A US federal appeals court on Wednesday upheld a Texas law restricting a second-trimester abortion procedure, overturning a lower court’s decision that had blocked the measure from going into effect.
Wednesday’s decision amounts to the first time that a US federal court has upheld a restriction on the procedure known as dilation and evacuation, as other states’ similar bans have been blocked or aren’t fully enforced, according to the Center for Reproductive Rights, which deemed the ruling a major blow to abortion access for women in the state.
The ruling comes amid a slew of legal fights in Republican-led states in the wake of the Supreme Court’s growing conservative tilt and the hopes of many anti-abortion-rights activists that the court could curtail abortion rights nationwide.
In a split decision Wednesday, the 5th US Circuit Court of Appeals found the Texas law to be constitutional and that the lower court’s opinion that prevented it from taking effect “rested on bad law, bad facts, and bad math.”
However, the Guttmacher Institute, which advocates for reproductive rights, said the dilation and evacuation procedure is widely used, and the American College of Obstetricians and Gynecologists has referred to it as “evidence-based and medically preferred because it results in the fewest complications for women compared to alternative procedures.”
A group of abortion clinics and individual doctors had challenged the Texas law in 2017.
The district court that year found that the Texas measure amounted to a ban on all dilation and evacuation abortions and imposed an undue burden on a large portion of Texas women.
In its appeal, Texas argued that the law did not impose a ban on second-trimester abortions, nor did it place an undue burden on women because other safe and more humane alternative methods exist.
A three-judge 5th Circuit panel in October affirmed the district court’s ruling, but the full appeals court vacated the decision and voted to reconsider the case.
On Wednesday, the appeals court agreed with Texas, saying the district court had “incorrectly” determined that the Texas law amounted to a ban on D&E abortions and that “doctors can safely perform D&Es and comply” with the Texas law by “using methods that are already in widespread use.”
Seven judges on the appeals court reached Wednesday’s decision, while five dissented. The chief judge and another circuit judge concurred in the majority’s judgment only. Three judges were recused.

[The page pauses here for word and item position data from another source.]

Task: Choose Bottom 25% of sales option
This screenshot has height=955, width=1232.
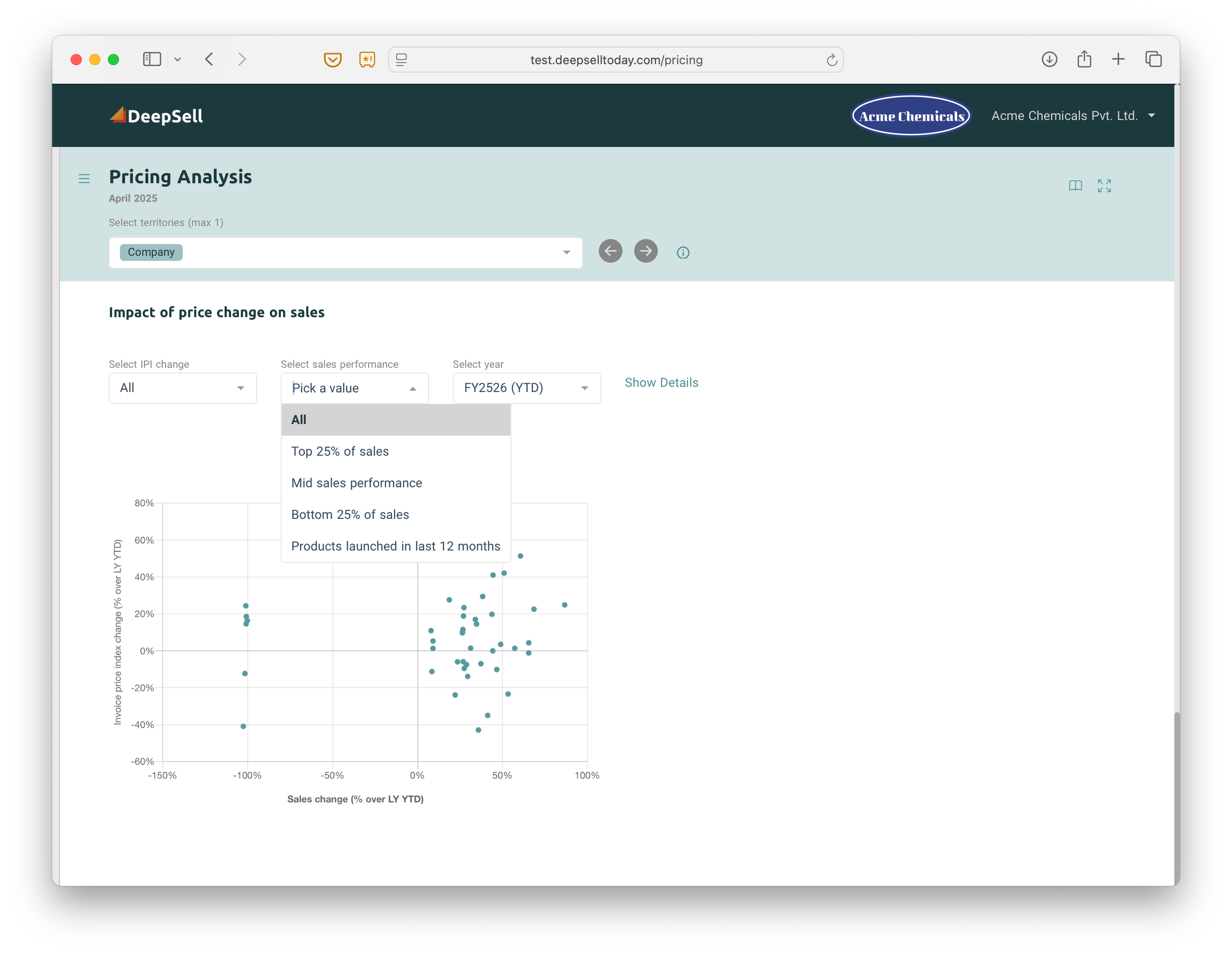Action: click(350, 514)
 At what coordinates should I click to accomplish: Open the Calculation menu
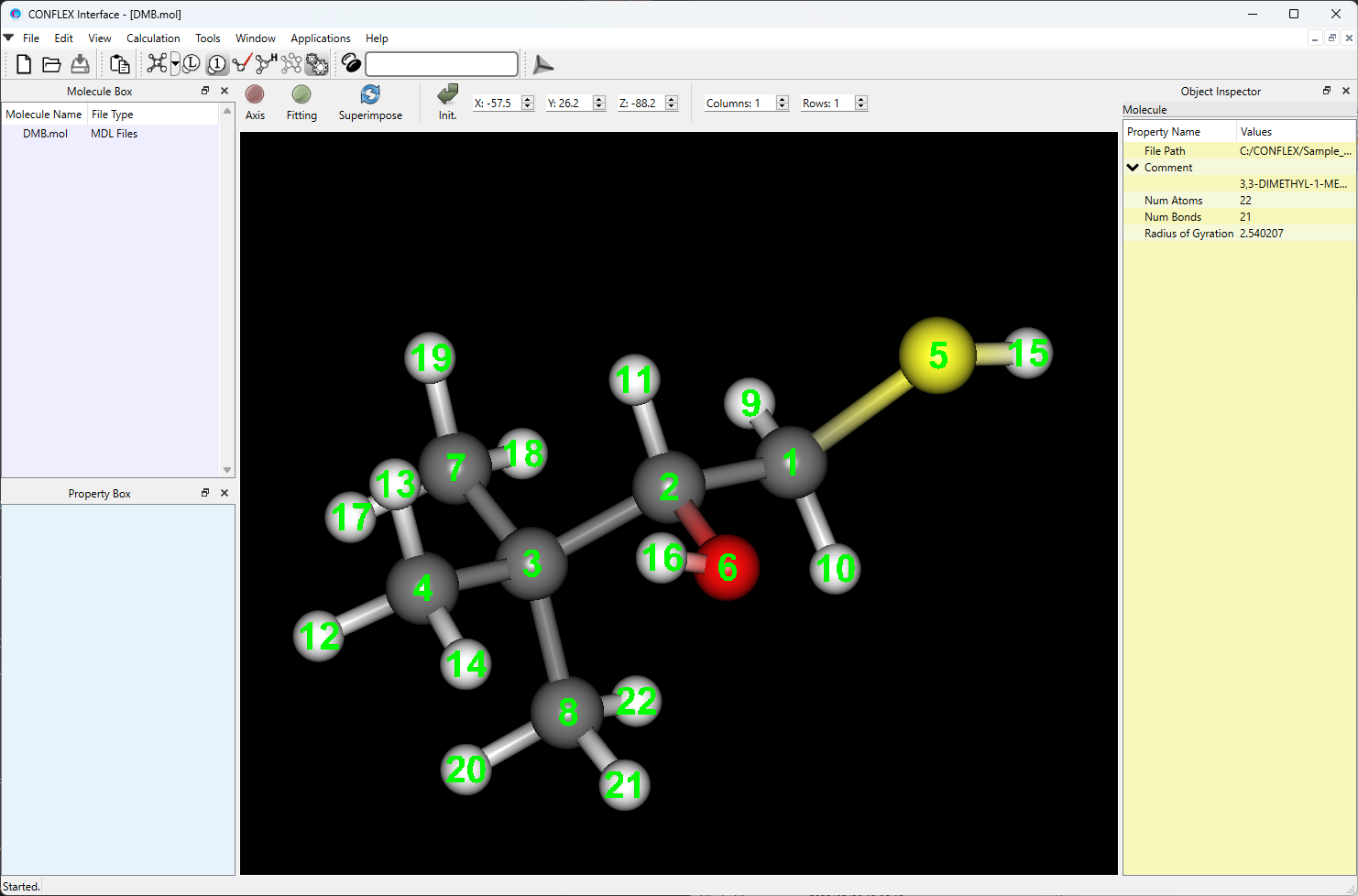153,38
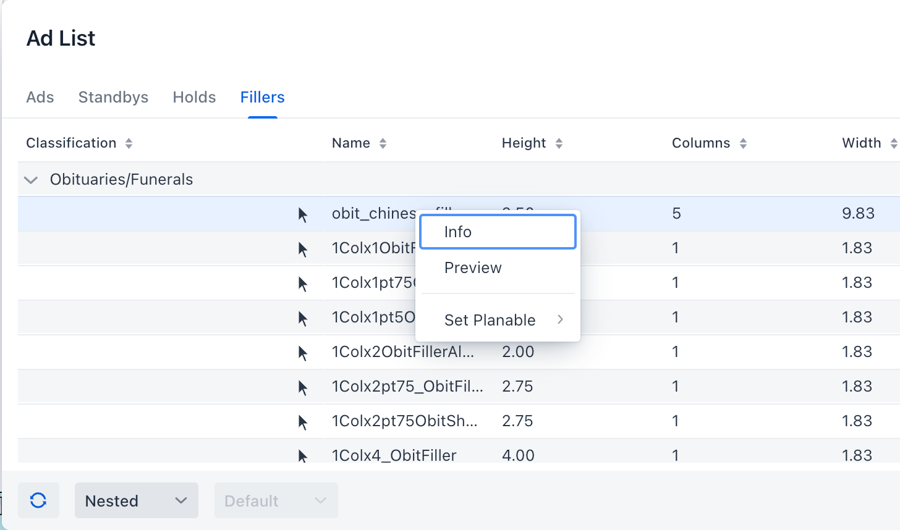The height and width of the screenshot is (530, 900).
Task: Click cursor icon beside 1Colx2pt75_ObitFil row
Action: click(303, 387)
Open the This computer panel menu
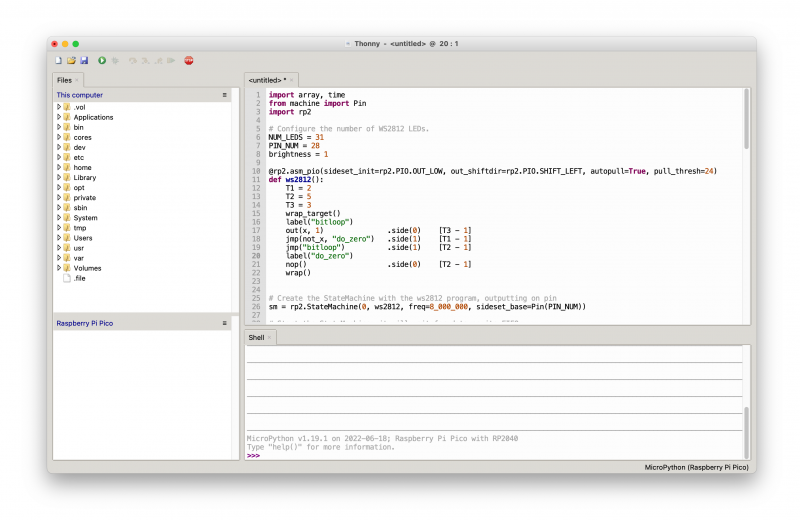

The court’s decision will “force many women to unnecessarily undergo what the en banc plurality wrongfully characterizes as ‘alternatives’ to the very common and safe procedure that Texas has banned—painful, invasive, expensive, and in some cases experimental additional treatments that carry with them significantly elevated risks to the women’s health and well-being,” Judge James Dennis wrote in his dissent.
“This ban is about cutting off abortion access, and nothing else,” Amy Hagstrom Miller, the president of Whole Woman’s Health, a plaintiff in the case, said in a statement. “In no other area of medicine would politicians consider preventing doctors from using a standard procedure.”
The plaintiffs were represented by the Center for Reproductive Rights, among others, whose president, Nancy Northup, said they are “analyzing this decision and will consider all of our legal options.”
The decision comes ahead of Texas’ so-called “heartbeat ban,” which is set to take effect next month. The law would bar most abortions at the onset of a fetal heartbeat, which can occur as early as six weeks into pregnancy and before many people know they are pregnant, and would allow citizens to sue individuals thought to have assisted in violating the law.